The SEC’s Division of Investment Management recently released an IM Guidance Update to address two issues under the SEC’s “Custody Rule,” Rule 206(4)-2, under the Investment Advisers Act of 1940, as amended. Those issues concern investment advisers registered with the SEC (“Advisers”) that are sponsors or managers of private equity funds, hedge funds, and other private pooled-investment funds or vehicles (“Funds”).

Application of Audit Exemption to SPVs

The Custody Rule applies to an Adviser that serves, or has a related person that serves, as a Fund’s general partner, manager, or managing member, because the Adviser is deemed to have custody of the assets of the Fund. Such an Adviser, however, will typically rely on a provision of the Custody Rule that exempts from compliance with most of the Custody Rule’s requirements if the Fund:

  • is audited at least annually by an independent accountant or accounting firm that is registered with the Public Company Accounting Oversight Board, and
  • distributes the audited financial statements, prepared in accordance with GAAP, within 120 days of the end of the fiscal year to the Fund’s investors or their independent representative or representatives.

An Adviser to a Fund may, for legal, tax, or other regulatory purposes, use a special-purpose vehicle (controlled by the Adviser or a related person) to make and hold one or more securities investments by the Fund (“SPV”). The Division has received inquiries regarding how an Adviser can rely on the audit exemption when an SPV is involved:  Assuming the SPV is considered a client of the Adviser, must the Adviser treat the SPV as a separate client over whose assets the Adviser has custody, or may the Adviser treat the SPV’s assets as those of the Fund or Funds over whose assets the Adviser has custody?

In the Guidance, the Division indicated that for the audit exemption:

  • if (a) an SPV is entirely owned by one or more Funds managed by the Adviser (directly or through a related person), the Adviser, or the Adviser’s related persons and (b) the SPV is within the scope of the audit of the Fund’s or Funds’ financial statements, then the Adviser may treat the SPV’s assets as assets of the Fund or Funds; and
  • if an SPV is owned not only by one or more Funds managed by the Adviser (directly or indirectly), the Adviser, or the Adviser’s related persons, but also by unaffiliated third parties, then the Adviser must treat the SPV as a separate client and, therefore, obtain separate audited financial statements for the SPV and comply with the corresponding financial-statement-distribution requirements of the Custody Rule.

Post-closing Escrow Accounts with Sale Proceeds

The Division also addressed an Adviser’s compliance with the Custody Rule in connection with the sale of a portfolio company by a Fund or Funds, especially a private equity fund. The Custody Rule requires an Adviser to maintain funds and securities over which it has custody with a qualified custodian either in a separate account for each client in the client’s name or in one or more accounts containing only clients’ funds and securities that are maintained in the adviser’s name as agent or trustee for the clients.

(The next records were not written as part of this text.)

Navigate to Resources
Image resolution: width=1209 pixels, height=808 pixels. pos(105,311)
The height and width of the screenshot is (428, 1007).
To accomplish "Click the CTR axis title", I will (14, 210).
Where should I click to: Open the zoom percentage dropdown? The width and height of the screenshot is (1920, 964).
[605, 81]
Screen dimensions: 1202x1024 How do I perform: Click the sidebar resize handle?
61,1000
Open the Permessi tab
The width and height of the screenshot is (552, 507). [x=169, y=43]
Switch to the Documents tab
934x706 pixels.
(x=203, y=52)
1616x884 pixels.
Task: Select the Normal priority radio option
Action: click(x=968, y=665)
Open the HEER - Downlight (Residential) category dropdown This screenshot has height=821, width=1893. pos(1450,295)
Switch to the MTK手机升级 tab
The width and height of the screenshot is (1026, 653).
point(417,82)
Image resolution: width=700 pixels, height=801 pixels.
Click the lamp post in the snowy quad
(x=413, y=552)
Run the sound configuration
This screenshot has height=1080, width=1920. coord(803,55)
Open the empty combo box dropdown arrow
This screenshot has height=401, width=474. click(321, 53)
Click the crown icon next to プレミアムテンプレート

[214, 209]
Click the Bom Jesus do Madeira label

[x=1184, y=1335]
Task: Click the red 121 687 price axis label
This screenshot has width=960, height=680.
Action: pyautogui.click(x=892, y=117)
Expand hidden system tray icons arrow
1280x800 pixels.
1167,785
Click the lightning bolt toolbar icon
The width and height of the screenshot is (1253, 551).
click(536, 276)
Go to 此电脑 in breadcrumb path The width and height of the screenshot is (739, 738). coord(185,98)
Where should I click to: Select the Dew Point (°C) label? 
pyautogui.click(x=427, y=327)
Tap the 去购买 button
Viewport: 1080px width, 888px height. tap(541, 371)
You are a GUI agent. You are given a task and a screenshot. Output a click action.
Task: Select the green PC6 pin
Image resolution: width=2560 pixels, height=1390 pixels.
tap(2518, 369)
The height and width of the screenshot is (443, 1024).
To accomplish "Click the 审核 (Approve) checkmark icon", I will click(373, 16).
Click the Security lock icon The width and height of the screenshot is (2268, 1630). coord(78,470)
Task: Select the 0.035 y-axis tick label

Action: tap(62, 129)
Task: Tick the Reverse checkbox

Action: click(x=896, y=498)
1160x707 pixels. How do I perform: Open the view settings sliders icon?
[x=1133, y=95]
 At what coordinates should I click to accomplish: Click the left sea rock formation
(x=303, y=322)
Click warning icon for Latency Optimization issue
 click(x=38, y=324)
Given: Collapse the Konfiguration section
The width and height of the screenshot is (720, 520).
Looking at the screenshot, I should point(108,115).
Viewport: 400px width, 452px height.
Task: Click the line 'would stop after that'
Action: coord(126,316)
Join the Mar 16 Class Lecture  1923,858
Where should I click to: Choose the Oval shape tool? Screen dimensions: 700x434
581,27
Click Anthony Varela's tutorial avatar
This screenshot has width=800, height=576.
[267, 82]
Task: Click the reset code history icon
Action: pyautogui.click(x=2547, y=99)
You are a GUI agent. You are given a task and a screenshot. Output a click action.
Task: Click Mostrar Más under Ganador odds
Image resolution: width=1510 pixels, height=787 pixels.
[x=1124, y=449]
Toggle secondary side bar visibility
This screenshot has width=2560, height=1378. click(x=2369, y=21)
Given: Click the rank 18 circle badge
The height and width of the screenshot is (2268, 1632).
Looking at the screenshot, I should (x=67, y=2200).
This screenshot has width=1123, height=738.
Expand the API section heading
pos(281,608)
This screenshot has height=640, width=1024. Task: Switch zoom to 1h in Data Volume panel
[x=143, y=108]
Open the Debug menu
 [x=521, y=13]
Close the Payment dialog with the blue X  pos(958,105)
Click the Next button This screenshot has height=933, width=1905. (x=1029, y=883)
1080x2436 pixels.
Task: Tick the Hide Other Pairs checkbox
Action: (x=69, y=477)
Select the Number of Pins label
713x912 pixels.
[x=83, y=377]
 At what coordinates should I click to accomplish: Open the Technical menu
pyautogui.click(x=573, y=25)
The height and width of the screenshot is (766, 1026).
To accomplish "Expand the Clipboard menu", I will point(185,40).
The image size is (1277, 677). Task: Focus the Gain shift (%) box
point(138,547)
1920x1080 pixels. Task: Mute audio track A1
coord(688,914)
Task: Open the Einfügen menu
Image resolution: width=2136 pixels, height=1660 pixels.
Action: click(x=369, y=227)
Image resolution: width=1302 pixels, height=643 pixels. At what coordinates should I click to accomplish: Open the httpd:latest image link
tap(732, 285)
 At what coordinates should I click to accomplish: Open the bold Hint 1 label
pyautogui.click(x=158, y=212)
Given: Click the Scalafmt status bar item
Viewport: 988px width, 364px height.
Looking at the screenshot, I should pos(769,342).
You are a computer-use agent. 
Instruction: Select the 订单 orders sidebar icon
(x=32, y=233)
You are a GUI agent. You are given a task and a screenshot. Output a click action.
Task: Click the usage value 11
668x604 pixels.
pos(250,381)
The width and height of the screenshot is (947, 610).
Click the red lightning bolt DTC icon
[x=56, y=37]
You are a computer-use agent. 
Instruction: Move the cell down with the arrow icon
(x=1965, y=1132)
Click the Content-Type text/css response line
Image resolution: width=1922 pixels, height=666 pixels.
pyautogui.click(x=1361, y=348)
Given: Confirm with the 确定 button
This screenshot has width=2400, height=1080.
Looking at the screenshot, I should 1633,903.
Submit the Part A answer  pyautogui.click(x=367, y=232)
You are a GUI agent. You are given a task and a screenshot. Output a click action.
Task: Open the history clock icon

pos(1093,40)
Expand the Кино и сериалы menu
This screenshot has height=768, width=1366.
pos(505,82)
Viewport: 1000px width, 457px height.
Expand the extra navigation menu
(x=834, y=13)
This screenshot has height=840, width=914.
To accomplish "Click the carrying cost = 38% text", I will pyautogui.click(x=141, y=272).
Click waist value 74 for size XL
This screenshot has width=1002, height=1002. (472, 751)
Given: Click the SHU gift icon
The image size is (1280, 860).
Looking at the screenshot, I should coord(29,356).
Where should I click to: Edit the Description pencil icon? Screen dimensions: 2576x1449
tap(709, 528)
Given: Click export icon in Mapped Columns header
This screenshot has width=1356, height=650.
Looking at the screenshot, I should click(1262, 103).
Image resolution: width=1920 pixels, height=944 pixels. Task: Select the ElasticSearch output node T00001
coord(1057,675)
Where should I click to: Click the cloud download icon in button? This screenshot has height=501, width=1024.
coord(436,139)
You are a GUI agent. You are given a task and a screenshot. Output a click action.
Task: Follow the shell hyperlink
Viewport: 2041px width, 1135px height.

In a sale of a portfolio company, a temporary escrow account is typically created and maintained to hold a portion of the sale proceeds to be available to satisfy post-closing purchase-price adjustments or indemnification claims under the acquisition agreement, and a “sellers’ representative” is typically appointed to act on behalf of the sellers.  The sellers may include not only one or more Funds managed by the Adviser, but also other unaffiliated parties.  Advisers have argued that, in such circumstances, the Adviser’s compliance with the separate-account requirements of the Custody Rule may be relatively expensive, without affording any significant additional protection, for the Fund’s investors.

In the Guidance, the Division indicated that it would not object if an Adviser maintains client funds in an escrow account with assets of other clients and non-clients if:

  • the client is a Fund relying on the audit exemption of the Custody Rule and includes the portion of the escrowed assets attributable to the Fund in its audited financial statements,
  • the escrow account is in connection with the sale or merger of a portfolio company owned by the Fund, established to satisfy a potential post-closing purchase-price adjustment or indemnification claim,
  • the escrow account contains an amount of money agreed upon as part of a bona fide negotiation between the buyer and the sellers,
  • the escrow exists for a time period agreed upon as part of a bona fide negotiation between the buyer and the sellers,
  • the escrow account is maintained at a qualified custodian, and
  • the sellers’ representative is contractually obligated to promptly distribute to the sellers (including the Fund) the funds remaining in the escrow account at the end of the escrow period based on a predetermined formula.